> PASSAGE FOR REVIEW
---+---

On 2013-11-22 Hans Hagen wrote:
On 11/22/2013 9:44 PM, Jan Tosovsky wrote:
On 2013-11-20 Hans Hagen wrote:
On 11/19/2013 11:48 PM, Jan Tosovsky wrote:
I'd like to tweak a default TOC linespacing...
\title{Table of Contents}
\start \setupinterlinespace[line=0.8ex] % too small, just for testing \placecontent \stop
But as I found, any value below 2.8ex causes interline inconsistencies when special cases appears, see the extreme below:
\starttext \start \setupinterlinespace[line=1.0ex] \placecontent \stop \chapter{aaaaaaaa}. % line without descenders precedes a line without ascenders \chapter{pppppppp}. % line with descenders is followed with a line with ascenders \chapter{ŠŠŠŠŠŠŠŠ}. % the result is an inconsistent baseline distance \stoptext
Is there any remedy for this? Can I fix the baseline distance somehow?

---+---

> STUDY QUESTIONS
(a) In the table-of-contents spacing thread, below what line value does any setting cause interline inconsistencies?
(b) Can you summarize the table-of-contents spacing thread in two sentences?
(c) Reproduce the table-of-contents spacing thread from "On 2013-11-22 Hans" up to and including "default TOC linespacing...".

> DATA TO EXAMINE
---+---

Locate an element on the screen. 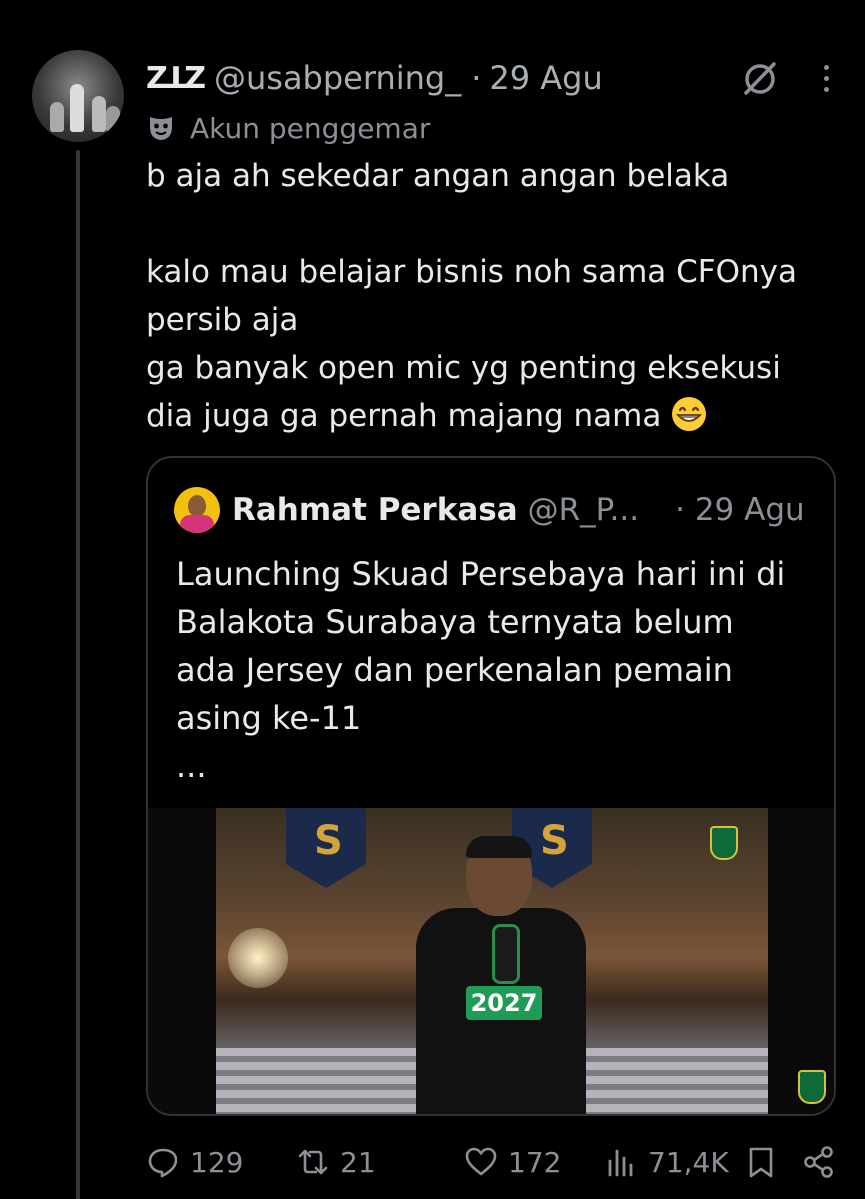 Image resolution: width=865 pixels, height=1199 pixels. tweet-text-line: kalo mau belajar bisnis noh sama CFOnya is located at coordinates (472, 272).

---+---

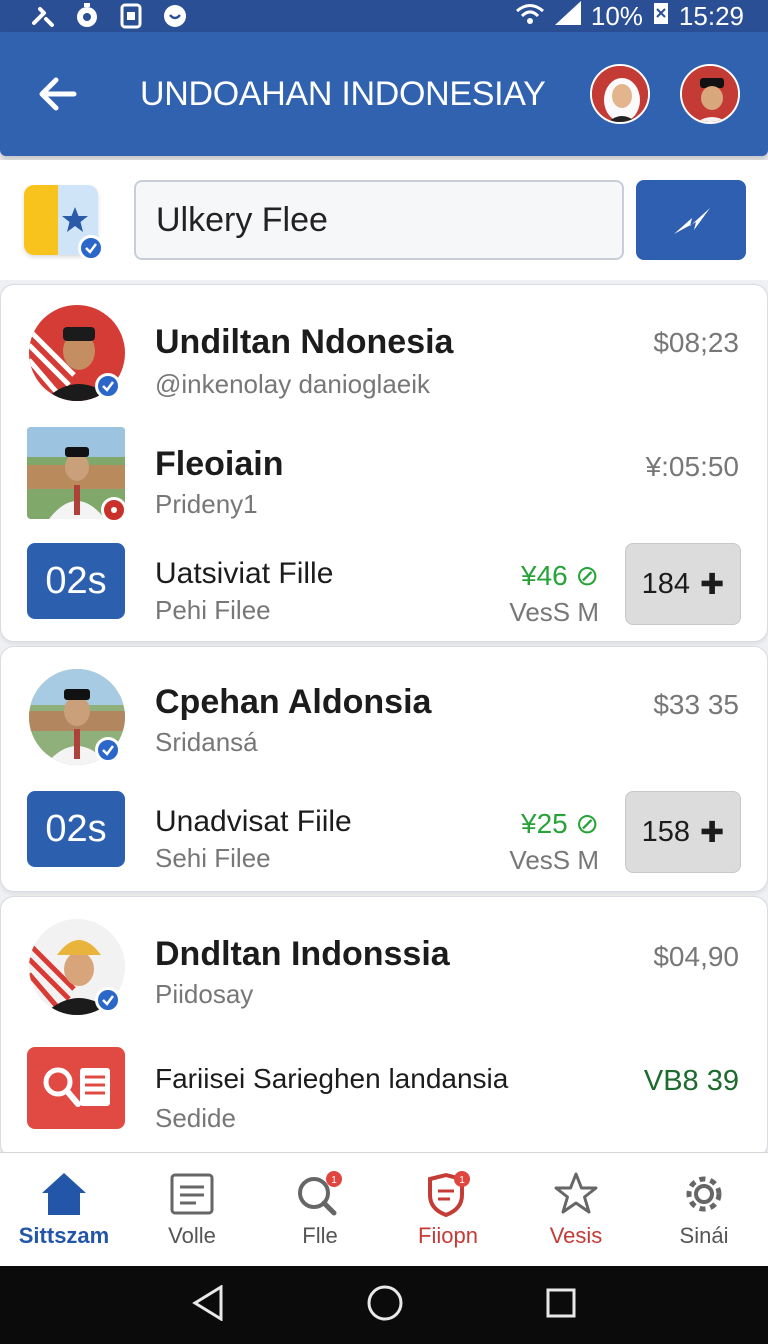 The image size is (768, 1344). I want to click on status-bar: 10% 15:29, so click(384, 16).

---+---

> RESULTS
(a) Any value below 2.8ex.

(b) Jan Tosovsky wants to tweak the default TOC line spacing with \setupinterlinespace but finds that any value below 2.8ex causes interline inconsistencies in special cases, such as a line with descenders followed by a line with ascenders. Tosovsky asks whether there is a remedy and whether the baseline distance can be fixed.

(c)
On 2013-11-22 Hans Hagen wrote:
On 11/22/2013 9:44 PM, Jan Tosovsky wrote:
On 2013-11-20 Hans Hagen wrote:
On 11/19/2013 11:48 PM, Jan Tosovsky wrote:
I'd like to tweak a default TOC linespacing...